Lord Sumption im vorigen Oktober auf dem Weg in die Westminster Abbey, wo der traditionelle Gottesdienst zum Beginn des Rechtsjahres gefeiert wurde. :Bild: dpa
Sumption argumentiert vor allem mit dem Verhältnis von Bürger und Staat. Dabei unterstellt er der Regierung keine böse Absicht, sondern sieht sie als Opfer einer falschen Anspruchshaltung der Gesellschaft. „Es ist unsere Entscheidung, nicht die des Staates, welche Gesundheitsrisiken wir auf uns nehmen“, schrieb er am Sonntag. „Freie Menschen machen Fehler und gehen bewusst Risiken ein. Wenn wir die Politiker für alles verantwortlich machen, was schiefgeht, werden sie uns unsere Freiheit wegnehmen, damit nichts mehr schiefgeht. Sie tun das nicht für unseren Schutz vor dem Risiko, sondern für ihren Schutz vor der Kritik.“

Mit Beethoven-Frisur und Hosenträgern

Interviewer weisen ihn immer wieder darauf hin, dass die Freiheit des Einzelnen dort endet, wo die Freiheit des anderen betroffen ist. Die BBC-Moderatorin Mishal Husain hielt ihm kürzlich vor, dass er doch nicht wissen könne, welches Risiko er für andere bedeute, wenn er etwa ins Theater gehe. Sumption entgegnete, dass doch die Menschen, die mit ihm ins Theater gingen, dasselbe Recht zur Risikoabwägung hätten wie er.
Sumption ist nicht der einzige britische Intellektuelle, der die Überreaktion eines „Nanny-States“ beklagt und den Schaden der Schutzvorkehrungen für höher hält als den des Virus. Die meisten stehen der konservativen Partei nahe, exzentrische Denker wie Toby Young, liberale Kolumnisten wie Matthew Paris oder provokante Historiker wie David Starkey. Sumption lässt sich nicht so leicht einordnen. Er inszeniert sich als Künstler des Rechts. Seine Frisur erinnert an Beethoven, er trägt gerne sichtbar Hosenträger zur Krawatte und lässt sich mit Vorliebe vor Holzvertäfelungen mit Folianten abbilden. 2016 stimmte er für den Verbleib in der EU, kritisiert aber die Menschenrechtskonvention des Europarats.

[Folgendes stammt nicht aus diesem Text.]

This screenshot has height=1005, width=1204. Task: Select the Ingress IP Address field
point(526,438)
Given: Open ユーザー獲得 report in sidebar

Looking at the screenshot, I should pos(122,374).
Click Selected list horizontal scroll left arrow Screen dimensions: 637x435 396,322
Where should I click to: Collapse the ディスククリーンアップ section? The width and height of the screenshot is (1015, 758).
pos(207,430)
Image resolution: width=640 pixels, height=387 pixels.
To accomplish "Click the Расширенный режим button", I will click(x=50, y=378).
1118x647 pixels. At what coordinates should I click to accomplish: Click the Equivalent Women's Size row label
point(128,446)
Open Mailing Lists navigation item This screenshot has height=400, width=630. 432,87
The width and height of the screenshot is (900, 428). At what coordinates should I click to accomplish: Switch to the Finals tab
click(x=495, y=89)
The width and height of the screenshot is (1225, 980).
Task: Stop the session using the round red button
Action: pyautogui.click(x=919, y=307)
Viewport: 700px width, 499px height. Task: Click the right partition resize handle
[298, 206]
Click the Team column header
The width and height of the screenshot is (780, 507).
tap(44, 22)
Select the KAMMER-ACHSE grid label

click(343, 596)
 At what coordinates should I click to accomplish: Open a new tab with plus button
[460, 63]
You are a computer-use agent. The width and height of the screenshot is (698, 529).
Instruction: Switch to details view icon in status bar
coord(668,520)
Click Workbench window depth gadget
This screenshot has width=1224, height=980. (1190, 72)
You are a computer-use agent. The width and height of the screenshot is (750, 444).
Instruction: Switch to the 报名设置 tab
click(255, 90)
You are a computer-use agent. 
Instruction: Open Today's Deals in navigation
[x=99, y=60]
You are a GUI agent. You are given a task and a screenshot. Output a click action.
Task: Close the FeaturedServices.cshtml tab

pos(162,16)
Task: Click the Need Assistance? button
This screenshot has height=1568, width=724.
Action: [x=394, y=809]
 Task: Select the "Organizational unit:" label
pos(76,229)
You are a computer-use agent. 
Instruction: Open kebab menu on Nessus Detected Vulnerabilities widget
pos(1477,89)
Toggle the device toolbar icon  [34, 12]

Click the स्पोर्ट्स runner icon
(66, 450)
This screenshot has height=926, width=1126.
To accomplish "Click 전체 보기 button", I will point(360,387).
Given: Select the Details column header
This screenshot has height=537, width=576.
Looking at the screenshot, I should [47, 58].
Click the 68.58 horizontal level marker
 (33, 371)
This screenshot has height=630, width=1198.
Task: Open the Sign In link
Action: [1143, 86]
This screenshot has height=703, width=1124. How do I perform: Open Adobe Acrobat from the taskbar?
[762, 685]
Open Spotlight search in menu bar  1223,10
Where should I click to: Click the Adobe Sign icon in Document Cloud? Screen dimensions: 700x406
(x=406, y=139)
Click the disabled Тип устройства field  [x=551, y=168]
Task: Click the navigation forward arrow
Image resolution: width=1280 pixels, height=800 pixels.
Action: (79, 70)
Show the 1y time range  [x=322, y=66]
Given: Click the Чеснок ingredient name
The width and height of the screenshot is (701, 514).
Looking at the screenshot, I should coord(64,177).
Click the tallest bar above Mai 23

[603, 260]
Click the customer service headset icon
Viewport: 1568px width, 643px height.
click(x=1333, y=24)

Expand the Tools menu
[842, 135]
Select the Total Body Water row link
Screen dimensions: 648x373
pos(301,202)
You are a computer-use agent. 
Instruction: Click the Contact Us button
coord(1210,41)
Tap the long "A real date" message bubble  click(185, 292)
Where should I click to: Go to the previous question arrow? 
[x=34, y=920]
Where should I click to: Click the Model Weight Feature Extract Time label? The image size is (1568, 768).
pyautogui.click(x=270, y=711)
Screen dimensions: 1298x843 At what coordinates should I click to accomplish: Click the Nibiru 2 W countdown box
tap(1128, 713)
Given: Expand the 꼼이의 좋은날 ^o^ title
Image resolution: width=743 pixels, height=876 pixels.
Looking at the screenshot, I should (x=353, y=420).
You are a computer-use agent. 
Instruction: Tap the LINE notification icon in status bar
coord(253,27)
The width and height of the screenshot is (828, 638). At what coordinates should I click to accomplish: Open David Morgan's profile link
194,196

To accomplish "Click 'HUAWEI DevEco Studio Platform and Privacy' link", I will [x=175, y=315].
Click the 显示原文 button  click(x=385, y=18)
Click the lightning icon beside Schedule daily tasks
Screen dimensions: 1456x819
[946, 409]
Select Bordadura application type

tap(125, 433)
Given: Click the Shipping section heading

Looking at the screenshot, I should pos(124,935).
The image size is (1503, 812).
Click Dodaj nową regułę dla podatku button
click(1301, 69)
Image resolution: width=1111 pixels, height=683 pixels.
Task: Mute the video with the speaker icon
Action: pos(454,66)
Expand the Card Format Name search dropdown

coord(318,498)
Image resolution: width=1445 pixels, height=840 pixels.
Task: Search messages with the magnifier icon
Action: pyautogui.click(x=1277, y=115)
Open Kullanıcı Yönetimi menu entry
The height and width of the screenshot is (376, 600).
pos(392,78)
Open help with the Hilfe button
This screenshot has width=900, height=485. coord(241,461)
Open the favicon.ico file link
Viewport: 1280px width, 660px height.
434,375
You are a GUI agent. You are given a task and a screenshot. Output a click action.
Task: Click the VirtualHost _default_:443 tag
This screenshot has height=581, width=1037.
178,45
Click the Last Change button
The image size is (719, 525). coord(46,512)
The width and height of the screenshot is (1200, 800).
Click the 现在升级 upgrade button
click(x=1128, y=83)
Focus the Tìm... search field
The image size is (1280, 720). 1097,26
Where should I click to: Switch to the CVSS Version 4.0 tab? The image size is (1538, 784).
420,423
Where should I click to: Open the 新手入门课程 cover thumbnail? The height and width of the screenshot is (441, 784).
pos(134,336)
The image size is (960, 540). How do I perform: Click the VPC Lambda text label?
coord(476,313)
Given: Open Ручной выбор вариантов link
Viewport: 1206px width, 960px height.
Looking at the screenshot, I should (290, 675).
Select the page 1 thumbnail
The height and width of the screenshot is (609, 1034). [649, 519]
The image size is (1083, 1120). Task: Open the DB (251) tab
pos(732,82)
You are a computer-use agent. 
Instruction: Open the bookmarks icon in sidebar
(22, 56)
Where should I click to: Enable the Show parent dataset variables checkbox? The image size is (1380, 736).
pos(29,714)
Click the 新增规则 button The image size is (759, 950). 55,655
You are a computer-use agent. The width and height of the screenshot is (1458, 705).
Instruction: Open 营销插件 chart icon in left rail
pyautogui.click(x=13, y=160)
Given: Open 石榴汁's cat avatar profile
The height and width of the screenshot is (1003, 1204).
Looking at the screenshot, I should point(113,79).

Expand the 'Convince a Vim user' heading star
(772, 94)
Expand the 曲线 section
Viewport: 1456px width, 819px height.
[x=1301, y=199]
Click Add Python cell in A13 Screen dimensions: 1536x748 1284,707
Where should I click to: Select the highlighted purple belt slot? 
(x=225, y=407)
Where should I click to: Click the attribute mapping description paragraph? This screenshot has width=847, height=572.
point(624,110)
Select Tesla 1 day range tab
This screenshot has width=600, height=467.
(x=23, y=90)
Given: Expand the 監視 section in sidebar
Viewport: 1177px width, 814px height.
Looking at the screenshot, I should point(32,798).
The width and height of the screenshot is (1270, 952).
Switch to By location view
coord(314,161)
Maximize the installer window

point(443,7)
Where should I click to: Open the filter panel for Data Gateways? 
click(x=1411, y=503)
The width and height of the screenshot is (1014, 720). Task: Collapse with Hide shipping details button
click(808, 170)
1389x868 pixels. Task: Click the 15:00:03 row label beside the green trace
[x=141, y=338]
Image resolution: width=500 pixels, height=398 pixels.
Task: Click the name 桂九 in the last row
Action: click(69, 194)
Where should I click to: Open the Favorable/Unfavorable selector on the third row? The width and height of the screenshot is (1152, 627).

Johnson als „Fanatiker“ bezeichnet

Als Johnson auf dem Höhepunkt des Brexit-Dramas das Parlament in den Zwangsurlaub schickte, nannte ihn Sumption einen „Fanatiker“. Gleichwohl empfahl er dem Supreme Court vergeblich, den Urlaub nicht aufzuheben. Die Justiz solle sich nicht in die Politik einmischen, lautete sein Argument.
Niemand bestreitet Sumptions Unabhängigkeit im Denken, das er zudem meisterhaft zu formulieren versteht. Wie also reagieren, wenn der „feinste Geist im Land“, wie er einmal genannt wurde, plötzlich radikal opponiert? Die konservative Kolumnistin Melanie Phillips warf ihm am Dienstag Abgehobenheit und Amoralität vor. Der Glaube, dass nur „Erwählte“ (wie er) die Freiheit verstehen könnten, führe das Land in die Tyrannei. Aus seiner eigenen Zunft wurde er ermahnt, sich seiner „riesigen Verantwortung“ bewusst zu werden und sich zu zügeln.